**PASSAGE TO READ**.

# Poor shower drainage/toilet flushing slow



## ScottR (Oct 6, 2008)

Hey WW,

Sounds like your vent may be clogged, or poorly done when your bath was upgraded. I don't see your pic yet, but I'm guessing that your slow kitchen drain and slow draining bath are on the same stack running down to the basement?

With the age of your house, you probably have a whole-house trap (somewhere around where the waste pipe exits the basement/crawlspace/etc), unless it's been upgraded. I doubt that's the source of the slow drainage, because in order to see that manifest in the 2nd floor bath, you'd probably first see water backing up into your kitchen sink..

Same with any other clog in the main waste stack below the first floor drains.

Are you comfortable going up on the roof and checking the vent? If you shine a flashlight down there, you should be able to see clear to the basement (or at least the first bend :wink. If you can see a clog, that may be it.. Birds can nest up there, animals can crawl in there and get stuck, etc..

It may also be that your vent is undersized or improperly done for the new bath. I should wait for your attachment before guessing further, eh?

**DATA BLOCK**.

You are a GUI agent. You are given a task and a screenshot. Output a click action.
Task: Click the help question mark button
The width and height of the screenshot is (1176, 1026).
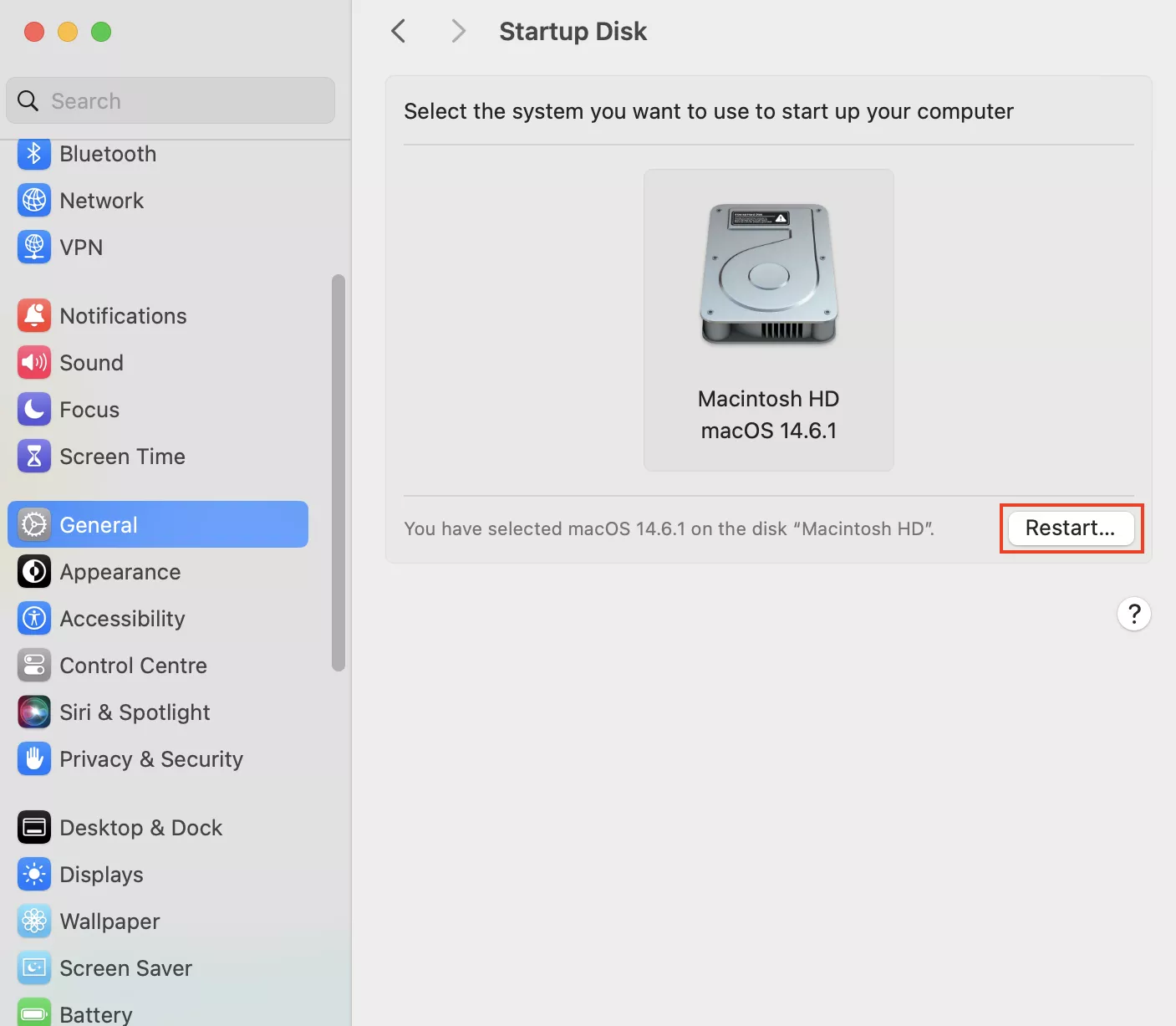pyautogui.click(x=1133, y=615)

**TASK INSTRUCTIONS**.
a - In the forum reply about slow drainage, what would you probably see first if the whole-house trap were causing the slow drainage in the second-floor bath?
b - Repeat word for word the section of the forum reply about slow drainage from "Are you comfortable" to "get stuck, etc..".

**RESPONSES BY TASK**.
a - Water backing up into the kitchen sink.

b -
Are you comfortable going up on the roof and checking the vent? If you shine a flashlight down there, you should be able to see clear to the basement (or at least the first bend :wink. If you can see a clog, that may be it.. Birds can nest up there, animals can crawl in there and get stuck, etc..